== READING TEXT ==

━━━━━━━━━━━━━━━━━━━━

Template:Probability fundamentals
A **Venn diagram** or **set diagram** is a diagram that shows all possible logical relations between a finite collection of different sets. Venn diagrams were conceived around 1880 by John Venn. They are used to teach elementary set theory, as well as illustrate simple set relationships in probability, logic, statistics, linguistics and computer science.

## Example

This example involves two sets, A and B, represented here as coloured circles. The orange circle, set A, represents all living creatures that are two-legged. The blue circle, set B, represents the living creatures that can fly. Each separate type of creature can be imagined as a point somewhere in the diagram. Living creatures that both can fly *and* have two legs—for example, parrots—are then in both sets, so they correspond to points in the area where the blue and orange circles overlap. That area contains all such and only such living creatures.

Humans and penguins are bipedal, and so are then in the orange circle, but since they cannot fly they appear in the left part of the orange circle, where it does not overlap with the blue circle. Mosquitoes have six legs, and fly, so the point for mosquitoes is in the part of the blue circle that does not overlap with the orange one. Creatures that are not two-legged and cannot fly (for example, whales and spiders) would all be represented by points outside both circles.

The combined area of sets A and B is called the *union* of A and B, denoted by A ∪ B. The union in this case contains all living creatures that are either two-legged or that can fly (or both).

━━━━━━━━━━━━━━━━━━━━

== SET PROBLEM A ==
In the Venn diagram text, which creatures are given as examples of being represented outside both circles?

━━━━━━━━━━━━━━━━━━━━

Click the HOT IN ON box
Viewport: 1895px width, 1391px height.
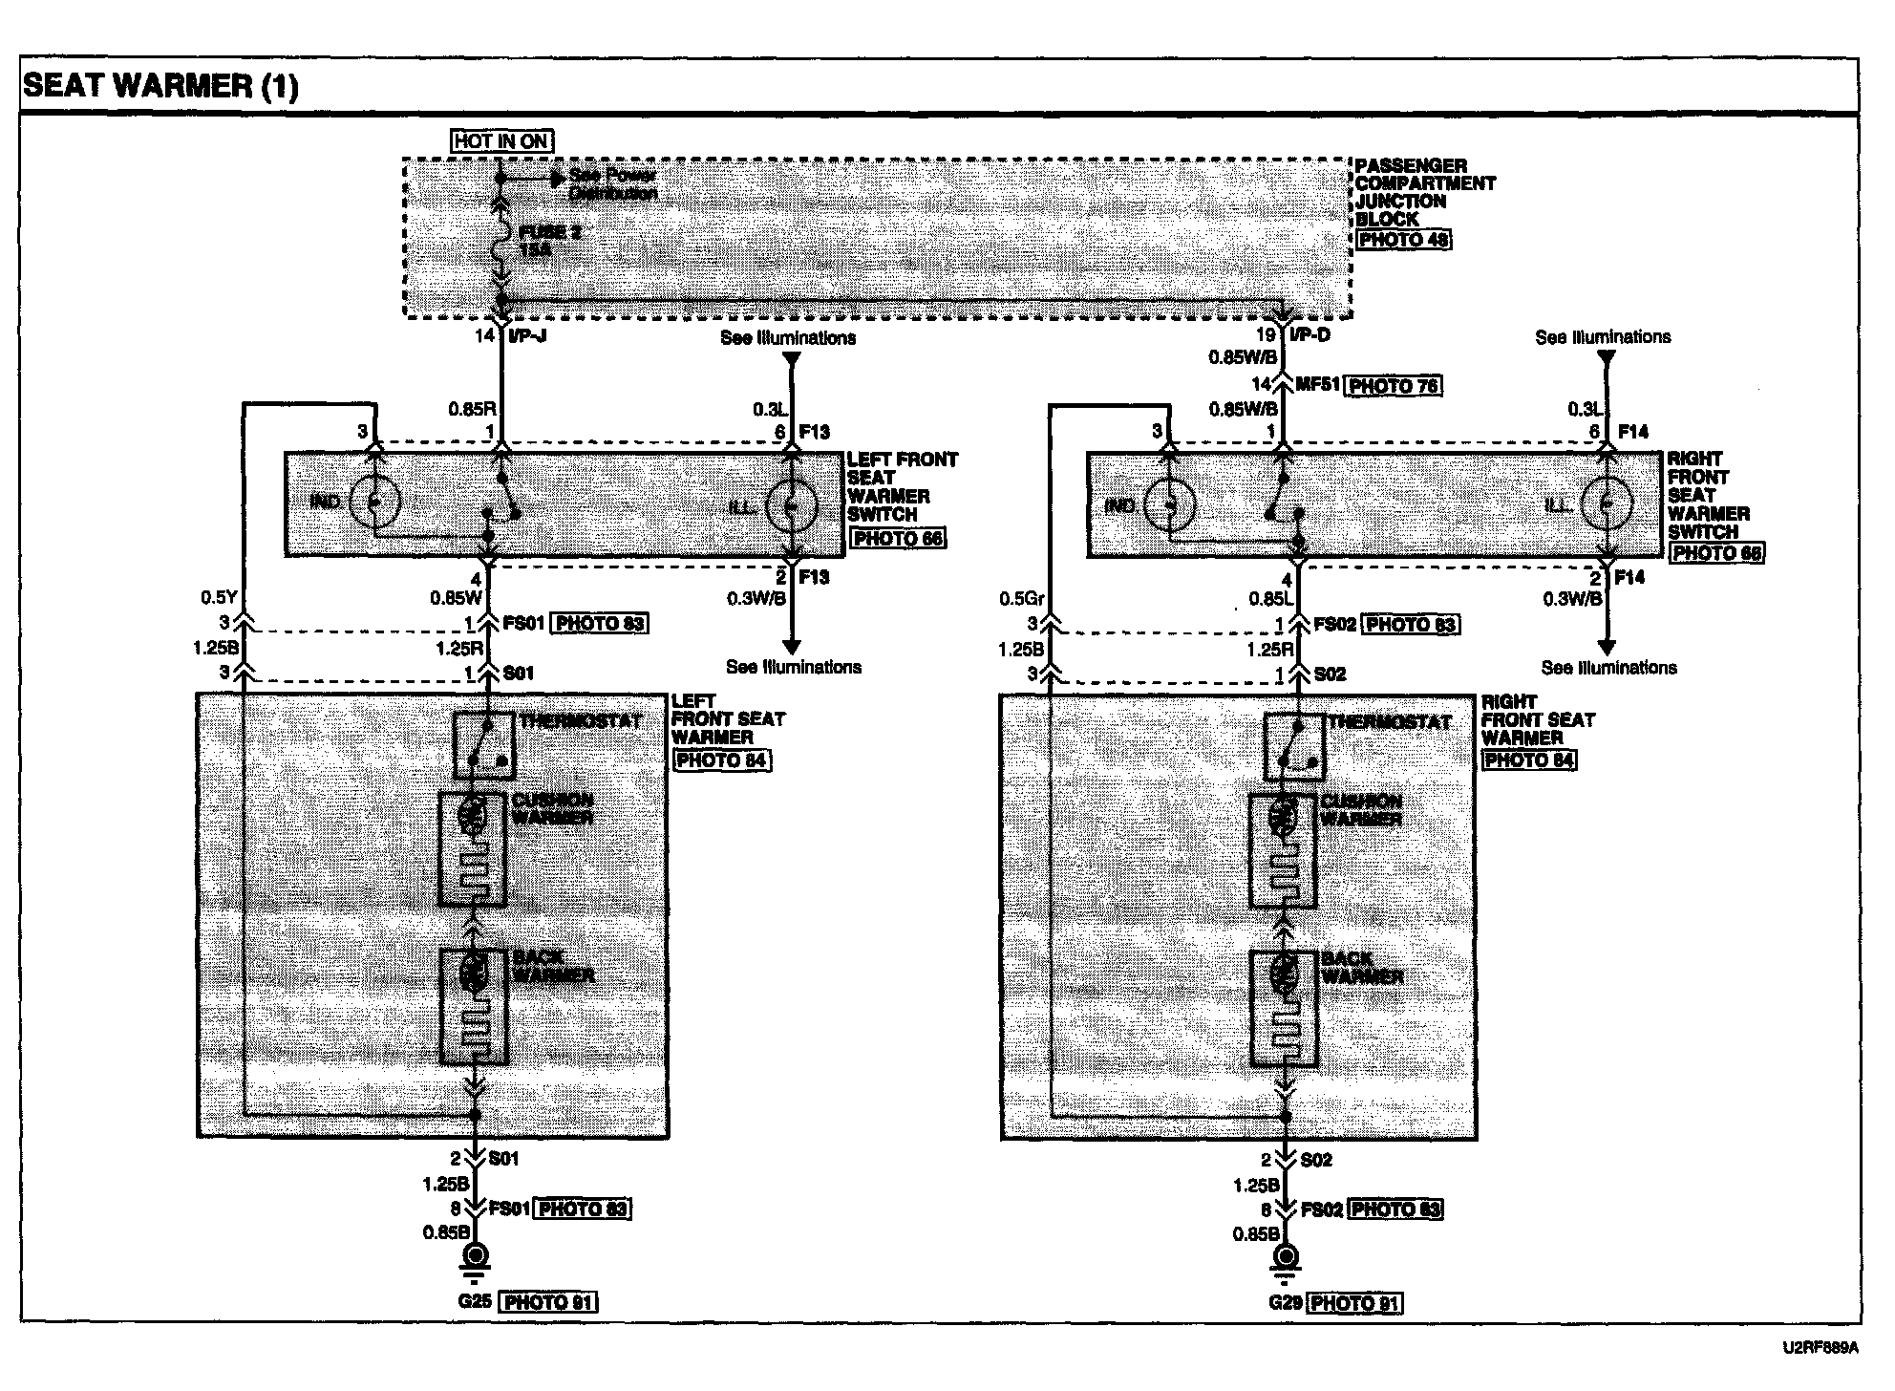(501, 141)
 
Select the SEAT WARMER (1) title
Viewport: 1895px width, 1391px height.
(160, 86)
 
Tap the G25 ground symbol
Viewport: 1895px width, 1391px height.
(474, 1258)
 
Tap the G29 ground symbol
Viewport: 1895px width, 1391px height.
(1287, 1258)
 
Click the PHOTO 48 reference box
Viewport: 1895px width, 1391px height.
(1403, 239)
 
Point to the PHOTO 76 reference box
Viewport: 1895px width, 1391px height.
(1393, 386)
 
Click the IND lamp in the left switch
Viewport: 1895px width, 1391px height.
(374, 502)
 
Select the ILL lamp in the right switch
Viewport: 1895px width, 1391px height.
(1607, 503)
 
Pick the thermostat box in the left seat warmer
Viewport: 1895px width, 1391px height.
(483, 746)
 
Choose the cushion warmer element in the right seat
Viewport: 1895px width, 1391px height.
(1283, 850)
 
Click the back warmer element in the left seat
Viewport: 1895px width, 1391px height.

━━━━━━━━━━━━━━━━━━━━

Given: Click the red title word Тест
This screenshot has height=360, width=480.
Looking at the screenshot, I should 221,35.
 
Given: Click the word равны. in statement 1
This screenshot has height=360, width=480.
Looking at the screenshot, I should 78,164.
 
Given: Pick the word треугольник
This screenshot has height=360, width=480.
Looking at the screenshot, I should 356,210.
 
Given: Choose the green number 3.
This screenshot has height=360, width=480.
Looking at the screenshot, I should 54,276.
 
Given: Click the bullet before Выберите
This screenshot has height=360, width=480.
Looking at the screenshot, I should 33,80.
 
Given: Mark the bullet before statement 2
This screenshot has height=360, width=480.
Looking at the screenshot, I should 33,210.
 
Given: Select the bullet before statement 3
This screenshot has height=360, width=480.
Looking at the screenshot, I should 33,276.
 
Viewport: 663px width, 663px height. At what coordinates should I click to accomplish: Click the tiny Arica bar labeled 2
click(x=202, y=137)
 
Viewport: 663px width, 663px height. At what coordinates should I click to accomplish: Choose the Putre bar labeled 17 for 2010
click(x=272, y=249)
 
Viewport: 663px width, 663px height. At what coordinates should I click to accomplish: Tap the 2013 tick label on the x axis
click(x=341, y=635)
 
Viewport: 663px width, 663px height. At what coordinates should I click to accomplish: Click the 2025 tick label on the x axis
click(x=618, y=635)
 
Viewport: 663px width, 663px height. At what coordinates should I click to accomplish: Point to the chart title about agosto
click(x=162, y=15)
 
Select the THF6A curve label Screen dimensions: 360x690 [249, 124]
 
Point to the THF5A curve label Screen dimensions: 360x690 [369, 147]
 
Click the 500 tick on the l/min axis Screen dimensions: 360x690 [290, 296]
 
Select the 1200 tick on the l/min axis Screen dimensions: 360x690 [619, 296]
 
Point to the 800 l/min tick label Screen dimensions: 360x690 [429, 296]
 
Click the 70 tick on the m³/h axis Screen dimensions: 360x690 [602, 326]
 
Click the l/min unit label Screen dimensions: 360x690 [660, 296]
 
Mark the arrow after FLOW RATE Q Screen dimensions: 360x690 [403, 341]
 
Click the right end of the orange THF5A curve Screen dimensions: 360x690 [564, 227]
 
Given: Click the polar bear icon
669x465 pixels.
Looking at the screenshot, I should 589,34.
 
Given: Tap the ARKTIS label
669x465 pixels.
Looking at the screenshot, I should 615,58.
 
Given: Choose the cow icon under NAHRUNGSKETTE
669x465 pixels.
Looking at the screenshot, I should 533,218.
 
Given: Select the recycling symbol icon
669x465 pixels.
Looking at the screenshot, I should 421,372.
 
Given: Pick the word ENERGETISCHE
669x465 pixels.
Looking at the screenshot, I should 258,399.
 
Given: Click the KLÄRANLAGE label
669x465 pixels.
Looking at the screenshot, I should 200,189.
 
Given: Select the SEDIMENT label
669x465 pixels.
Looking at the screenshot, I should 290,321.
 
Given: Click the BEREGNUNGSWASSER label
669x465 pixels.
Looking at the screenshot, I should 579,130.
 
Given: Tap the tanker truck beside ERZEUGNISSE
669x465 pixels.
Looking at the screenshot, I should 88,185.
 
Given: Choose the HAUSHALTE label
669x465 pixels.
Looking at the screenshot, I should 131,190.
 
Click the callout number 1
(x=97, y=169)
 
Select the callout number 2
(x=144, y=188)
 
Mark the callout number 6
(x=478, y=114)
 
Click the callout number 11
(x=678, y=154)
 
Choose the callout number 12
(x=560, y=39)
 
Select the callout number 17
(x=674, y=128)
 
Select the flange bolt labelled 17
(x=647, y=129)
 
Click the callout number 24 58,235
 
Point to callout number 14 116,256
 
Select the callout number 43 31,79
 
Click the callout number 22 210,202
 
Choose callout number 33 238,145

━━━━━━━━━━━━━━━━━━━━

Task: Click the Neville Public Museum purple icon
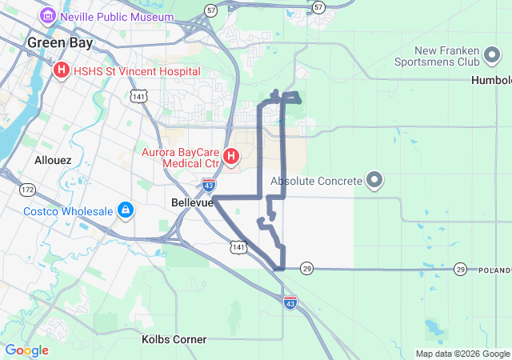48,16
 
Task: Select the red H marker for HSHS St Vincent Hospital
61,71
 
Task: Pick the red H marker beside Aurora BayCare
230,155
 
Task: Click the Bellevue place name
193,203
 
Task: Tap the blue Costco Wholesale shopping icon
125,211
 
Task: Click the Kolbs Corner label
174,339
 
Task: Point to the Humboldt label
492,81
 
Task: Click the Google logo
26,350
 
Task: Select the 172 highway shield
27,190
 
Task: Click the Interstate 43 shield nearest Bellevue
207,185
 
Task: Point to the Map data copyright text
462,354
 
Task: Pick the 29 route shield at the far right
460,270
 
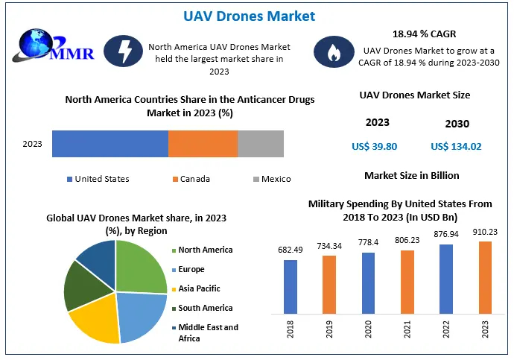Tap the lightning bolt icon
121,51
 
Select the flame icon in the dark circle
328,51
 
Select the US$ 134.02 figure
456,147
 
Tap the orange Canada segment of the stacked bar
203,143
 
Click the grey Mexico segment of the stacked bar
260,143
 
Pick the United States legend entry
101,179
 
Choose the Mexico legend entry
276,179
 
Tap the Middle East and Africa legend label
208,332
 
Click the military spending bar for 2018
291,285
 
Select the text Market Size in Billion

━━━━━━━━━━━━━━━━━━━━

== SET PROBLEM B ==
Give as a numbered list everything in the rows from the line containing "Choose the callout number 12" down to the line containing "Choose callout number 33 238,145", with both of those lines included and blank lines left out.

== EXERCISE OUTPUT A ==
Whales and spiders.

== EXERCISE OUTPUT B ==
1. Choose the callout number 12
2. (x=560, y=39)
3. Select the callout number 17
4. (x=674, y=128)
5. Select the flange bolt labelled 17
6. (x=647, y=129)
7. Click the callout number 24 58,235
8. Point to callout number 14 116,256
9. Select the callout number 43 31,79
10. Click the callout number 22 210,202
11. Choose callout number 33 238,145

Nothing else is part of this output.